PROBLEM DETAILS:
Count the lines in the data below holding the string "agent" and write the total by itself.
** DATA RECORDS follows **
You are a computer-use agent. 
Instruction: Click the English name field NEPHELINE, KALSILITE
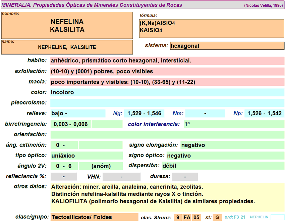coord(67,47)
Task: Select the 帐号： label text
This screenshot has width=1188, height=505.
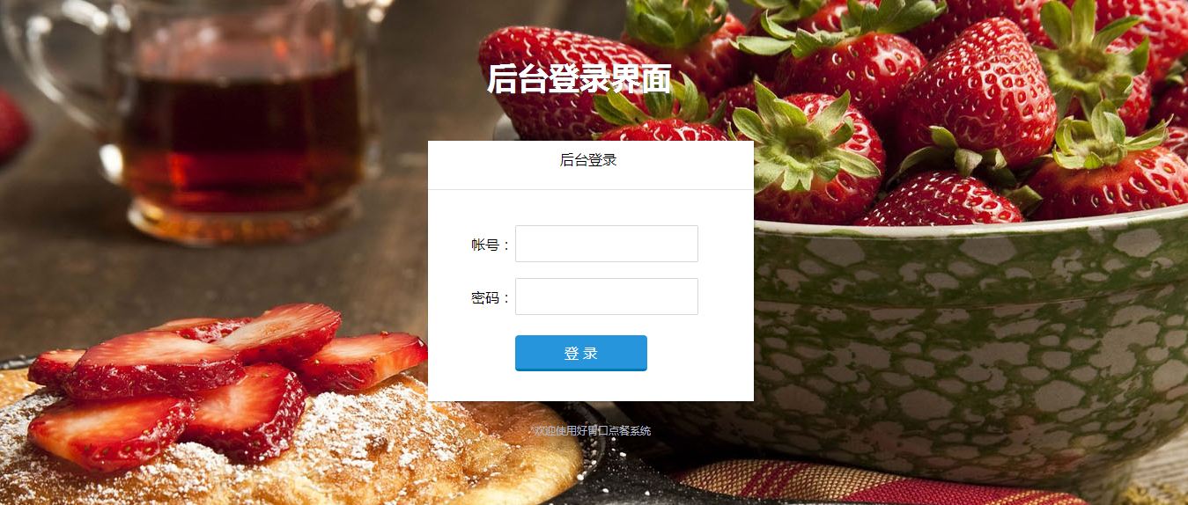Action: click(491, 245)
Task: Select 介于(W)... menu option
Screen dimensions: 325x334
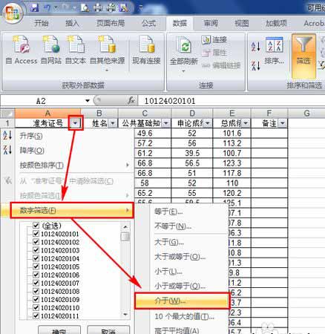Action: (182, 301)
** End of DATA RECORDS **
** DATA RECORDS follows **
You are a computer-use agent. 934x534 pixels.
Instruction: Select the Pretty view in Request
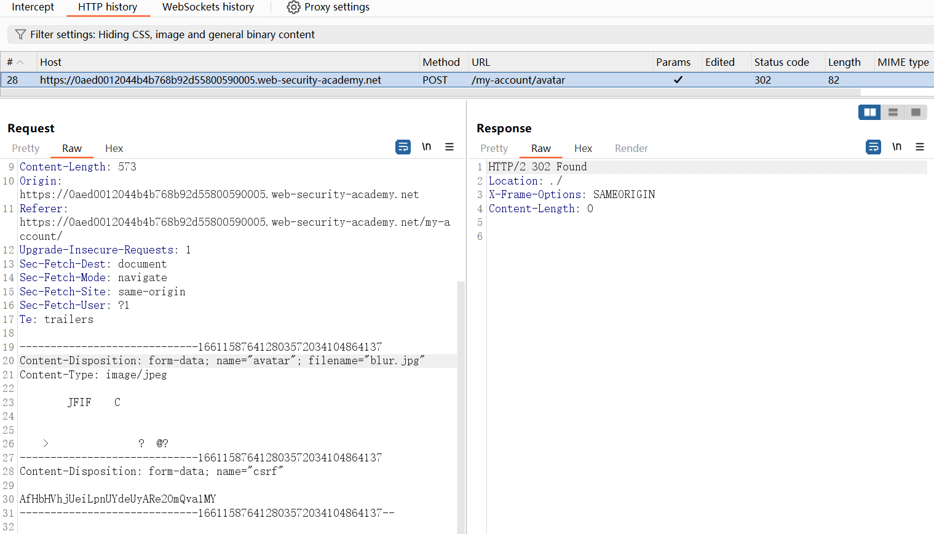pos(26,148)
** End of DATA RECORDS **
ANSWER BELOW:
2